#### DESCRIPTION OF THE TASK:
I would like the listing below retyped exactly, line by line.

>>

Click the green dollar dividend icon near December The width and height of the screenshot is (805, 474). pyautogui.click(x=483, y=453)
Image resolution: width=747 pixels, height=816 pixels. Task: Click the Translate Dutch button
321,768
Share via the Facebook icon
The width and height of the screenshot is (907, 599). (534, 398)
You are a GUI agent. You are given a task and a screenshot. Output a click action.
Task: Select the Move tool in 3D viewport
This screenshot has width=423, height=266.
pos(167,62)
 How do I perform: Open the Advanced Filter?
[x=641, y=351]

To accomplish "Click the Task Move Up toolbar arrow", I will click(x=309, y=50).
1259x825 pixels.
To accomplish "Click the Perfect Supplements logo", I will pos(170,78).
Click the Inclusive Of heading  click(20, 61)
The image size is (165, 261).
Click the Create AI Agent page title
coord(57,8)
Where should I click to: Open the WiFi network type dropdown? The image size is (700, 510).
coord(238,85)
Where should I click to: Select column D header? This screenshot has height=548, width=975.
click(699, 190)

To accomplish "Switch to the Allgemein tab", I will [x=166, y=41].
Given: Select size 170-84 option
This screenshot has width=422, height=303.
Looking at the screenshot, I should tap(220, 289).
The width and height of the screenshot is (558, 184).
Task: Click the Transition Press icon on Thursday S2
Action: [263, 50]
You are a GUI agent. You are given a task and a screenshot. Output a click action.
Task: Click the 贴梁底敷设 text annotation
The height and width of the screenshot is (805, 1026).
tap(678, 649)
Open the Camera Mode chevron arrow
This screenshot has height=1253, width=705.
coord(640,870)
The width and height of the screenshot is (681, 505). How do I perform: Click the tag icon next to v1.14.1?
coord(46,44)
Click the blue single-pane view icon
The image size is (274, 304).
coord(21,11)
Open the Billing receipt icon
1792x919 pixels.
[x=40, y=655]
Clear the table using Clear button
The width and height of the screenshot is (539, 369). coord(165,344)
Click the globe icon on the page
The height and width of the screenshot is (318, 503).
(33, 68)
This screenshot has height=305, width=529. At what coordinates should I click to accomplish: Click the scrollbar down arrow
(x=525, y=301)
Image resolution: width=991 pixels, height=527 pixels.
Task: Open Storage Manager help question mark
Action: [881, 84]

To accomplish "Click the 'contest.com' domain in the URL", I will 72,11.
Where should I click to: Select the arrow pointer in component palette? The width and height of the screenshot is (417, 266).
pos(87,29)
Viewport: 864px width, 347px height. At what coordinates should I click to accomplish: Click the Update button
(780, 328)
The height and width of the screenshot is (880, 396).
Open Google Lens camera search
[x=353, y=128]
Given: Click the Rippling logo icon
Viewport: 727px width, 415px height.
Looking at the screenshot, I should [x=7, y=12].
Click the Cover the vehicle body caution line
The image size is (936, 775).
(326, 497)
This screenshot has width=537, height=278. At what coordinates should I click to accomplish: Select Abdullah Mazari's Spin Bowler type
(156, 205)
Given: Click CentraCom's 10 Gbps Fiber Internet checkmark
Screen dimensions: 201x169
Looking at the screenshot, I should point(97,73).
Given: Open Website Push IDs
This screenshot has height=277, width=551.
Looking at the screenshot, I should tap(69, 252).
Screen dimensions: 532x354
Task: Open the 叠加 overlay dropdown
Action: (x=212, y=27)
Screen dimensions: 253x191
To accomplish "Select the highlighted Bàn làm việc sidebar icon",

<<

#### RESPONSE AREA:
Click the green dollar dividend icon near December The width and height of the screenshot is (805, 474). pyautogui.click(x=483, y=453)
Image resolution: width=747 pixels, height=816 pixels. Task: Click the Translate Dutch button
321,768
Share via the Facebook icon
The width and height of the screenshot is (907, 599). (534, 398)
You are a GUI agent. You are given a task and a screenshot. Output a click action.
Task: Select the Move tool in 3D viewport
This screenshot has width=423, height=266.
pos(167,62)
 How do I perform: Open the Advanced Filter?
[x=641, y=351]

To accomplish "Click the Task Move Up toolbar arrow", I will click(x=309, y=50).
1259x825 pixels.
To accomplish "Click the Perfect Supplements logo", I will pos(170,78).
Click the Inclusive Of heading  click(20, 61)
The image size is (165, 261).
Click the Create AI Agent page title
coord(57,8)
Where should I click to: Open the WiFi network type dropdown? The image size is (700, 510).
coord(238,85)
Where should I click to: Select column D header? This screenshot has height=548, width=975.
click(699, 190)

To accomplish "Switch to the Allgemein tab", I will [x=166, y=41].
Given: Select size 170-84 option
This screenshot has width=422, height=303.
Looking at the screenshot, I should tap(220, 289).
The width and height of the screenshot is (558, 184).
Task: Click the Transition Press icon on Thursday S2
Action: [263, 50]
You are a GUI agent. You are given a task and a screenshot. Output a click action.
Task: Click the 贴梁底敷设 text annotation
The height and width of the screenshot is (805, 1026).
tap(678, 649)
Open the Camera Mode chevron arrow
This screenshot has height=1253, width=705.
coord(640,870)
The width and height of the screenshot is (681, 505). How do I perform: Click the tag icon next to v1.14.1?
coord(46,44)
Click the blue single-pane view icon
The image size is (274, 304).
coord(21,11)
Open the Billing receipt icon
1792x919 pixels.
[x=40, y=655]
Clear the table using Clear button
The width and height of the screenshot is (539, 369). coord(165,344)
Click the globe icon on the page
The height and width of the screenshot is (318, 503).
(33, 68)
This screenshot has height=305, width=529. At what coordinates should I click to accomplish: Click the scrollbar down arrow
(x=525, y=301)
Image resolution: width=991 pixels, height=527 pixels.
Task: Open Storage Manager help question mark
Action: [881, 84]

To accomplish "Click the 'contest.com' domain in the URL", I will 72,11.
Where should I click to: Select the arrow pointer in component palette? The width and height of the screenshot is (417, 266).
pos(87,29)
Viewport: 864px width, 347px height. At what coordinates should I click to accomplish: Click the Update button
(780, 328)
The height and width of the screenshot is (880, 396).
Open Google Lens camera search
[x=353, y=128]
Given: Click the Rippling logo icon
Viewport: 727px width, 415px height.
Looking at the screenshot, I should [x=7, y=12].
Click the Cover the vehicle body caution line
The image size is (936, 775).
(326, 497)
This screenshot has width=537, height=278. At what coordinates should I click to accomplish: Select Abdullah Mazari's Spin Bowler type
(156, 205)
Given: Click CentraCom's 10 Gbps Fiber Internet checkmark
Screen dimensions: 201x169
Looking at the screenshot, I should point(97,73).
Given: Open Website Push IDs
This screenshot has height=277, width=551.
Looking at the screenshot, I should tap(69, 252).
Screen dimensions: 532x354
Task: Open the 叠加 overlay dropdown
Action: (x=212, y=27)
Screen dimensions: 253x191
To accomplish "Select the highlighted Bàn làm việc sidebar icon",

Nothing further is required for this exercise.